= Lene Juel Rasmussen =

Danish geneticist and gerontologist

Lene Juel Rasmussen is a Danish geneticist and gerontologist. She is a professor at the University of Copenhagen, where she is also managing director of the university's Center for Healthy Aging.

==Biography==
She was educated at the Technical University of Denmark, where she got her MSc in Chemical Engineering in 1988 and, at the Department of Microbiology with the supervision of Tove Atlung, her PhD in Molecular Genetics in 1991. After working as a postdoctoral researcher at the University of Massachusetts Medical School (1991-1994) and the Harvard School of Public Health (1994-1996), she started working at Roskilde University as assistant professor in 1996, before being promoted to associate professor in 2000 and eventually Professor in 2006. In 2009, she moved to the University of Copenhagen, where in addition to becoming Professor, she also became managing director of the university's Center for Healthy Aging.

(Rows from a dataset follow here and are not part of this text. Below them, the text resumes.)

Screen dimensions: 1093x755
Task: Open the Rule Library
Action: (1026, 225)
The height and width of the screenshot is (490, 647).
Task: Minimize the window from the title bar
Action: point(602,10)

As an academic, Rasmussen specializes in the genetic origins of diseases, particularly measles, mumps, rubella, hereditary nonpolyposis colorectal cancer, and similar diseases. At the University of Copenhagen Department of Cellular and Molecular Medicine, she also runs the Rasmussen Group, a research group specializing in the relationship between the causes of aging and their effects.

She is a foreign member of the Norwegian Academy of Science and Letters's Medicine section.